Literature DB >> 18489931

Incidence, predictors, and outcomes of post-percutaneous coronary intervention nephropathy in patients with diabetes mellitus and normal baseline serum creatinine levels.

Probal Roy1, Vikram Raya, Teruo Okabe, Tina L Pinto Slottow, Daniel H Steinberg, Kimberly Smith, Zhenyi Xue, Lowell F Satler, Kenneth M Kent, William O Suddath, Augusto D Pichard, Joseph Lindsay, Ron Waksman.   

Abstract

Diabetes mellitus is an independent predictor of nephropathy after percutaneous coronary intervention (PCI). The outcomes of patients with diabetes with normal baseline serum creatinine who undergo PCI remain underevaluated. The aim of the present study was to assess the incidence, outcomes, and correlates of post-PCI nephropathy in this subset.
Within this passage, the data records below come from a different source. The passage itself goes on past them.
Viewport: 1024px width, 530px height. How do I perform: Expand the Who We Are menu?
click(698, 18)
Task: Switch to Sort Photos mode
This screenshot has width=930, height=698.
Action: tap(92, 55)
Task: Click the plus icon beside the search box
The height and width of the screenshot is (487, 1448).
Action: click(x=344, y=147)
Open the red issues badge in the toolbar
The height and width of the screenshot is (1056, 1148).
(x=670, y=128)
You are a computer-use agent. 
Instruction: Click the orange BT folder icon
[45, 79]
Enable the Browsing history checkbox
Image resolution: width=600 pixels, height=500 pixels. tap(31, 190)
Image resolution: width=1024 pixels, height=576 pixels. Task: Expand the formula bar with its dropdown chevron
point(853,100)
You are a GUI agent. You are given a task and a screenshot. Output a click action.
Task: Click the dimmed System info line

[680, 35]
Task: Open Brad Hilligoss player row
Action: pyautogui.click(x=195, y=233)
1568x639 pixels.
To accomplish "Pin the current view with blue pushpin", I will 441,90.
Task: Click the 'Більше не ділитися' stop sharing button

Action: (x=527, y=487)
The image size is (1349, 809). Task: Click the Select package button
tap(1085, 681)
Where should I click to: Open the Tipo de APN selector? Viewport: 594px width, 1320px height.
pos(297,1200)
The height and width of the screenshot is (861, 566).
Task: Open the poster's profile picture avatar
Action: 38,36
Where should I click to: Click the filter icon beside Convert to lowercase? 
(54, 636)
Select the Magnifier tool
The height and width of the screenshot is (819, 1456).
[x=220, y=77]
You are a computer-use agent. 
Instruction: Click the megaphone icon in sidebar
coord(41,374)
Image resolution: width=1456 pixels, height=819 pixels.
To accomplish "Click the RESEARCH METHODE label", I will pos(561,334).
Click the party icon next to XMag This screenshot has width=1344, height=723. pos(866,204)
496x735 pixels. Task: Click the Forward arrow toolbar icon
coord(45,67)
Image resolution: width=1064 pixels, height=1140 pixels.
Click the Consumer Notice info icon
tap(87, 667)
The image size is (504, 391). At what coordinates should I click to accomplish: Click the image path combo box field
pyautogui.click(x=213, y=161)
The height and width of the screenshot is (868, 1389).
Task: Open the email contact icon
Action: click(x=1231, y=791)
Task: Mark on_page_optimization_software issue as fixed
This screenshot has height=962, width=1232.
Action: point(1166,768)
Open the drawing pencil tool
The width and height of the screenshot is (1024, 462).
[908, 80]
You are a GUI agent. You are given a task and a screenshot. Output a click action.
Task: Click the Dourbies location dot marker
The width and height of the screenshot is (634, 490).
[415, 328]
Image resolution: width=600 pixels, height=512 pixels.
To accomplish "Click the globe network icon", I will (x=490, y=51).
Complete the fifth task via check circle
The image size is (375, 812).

The study cohort consisted of 570 patients with diabetes with normal serum creatinine (< or =1.3 mg/dl) who underwent PCI from August 2004 to December 2006. Patients aged >75 years and those presenting with either acute myocardial infarctions or cardiogenic shock were excluded. Post-PCI nephropathy was defined as a > or =25% increase in baseline creatinine. The study end points were post-PCI nephropathy and major adverse cardiac events at 6 months. Logistic regression was performed to identify independent predictors. Post-PCI nephropathy occurred in 70 patients (incidence 12.3%). These patients were more likely to be women (55.7% vs 35.5%, p = 0.001) and to have histories of congestive heart failure (24.2% vs 14.7%, p = 0.048). Entry-site complications (hematoma, pseudoaneurysm) and the need for blood transfusion (16.7% vs 1.7%, p <0.001) were more common in this group. In-hospital mortality (8.6% vs 0.2%, p <0.001) and length of stay (4.51 +/- 5.2 vs 2.23 +/- 2.9 days, p <0.001) were significantly higher in the group with post-PCI nephropathy. No study patient required dialysis. At 6 months, major adverse cardiac events were markedly higher in patients with post-PCI nephropathy (21.4% vs 6.0%, p <0.001), driven by death and revascularization. Independent predictors of post-PCI nephropathy were lower body mass index and blood transfusion. Post-PCI nephropathy independently predicted major adverse cardiac events (hazard ratio 4.3, 95% confidence interval 2.1 to 8.6, p <0.001). In conclusion, post-PCI nephropathy occurred in 12.3% of patients with diabetes with normal baseline serum creatinine and carried a significant detrimental impact on prognosis. The requirement for blood transfusions was the strongest correlate identified.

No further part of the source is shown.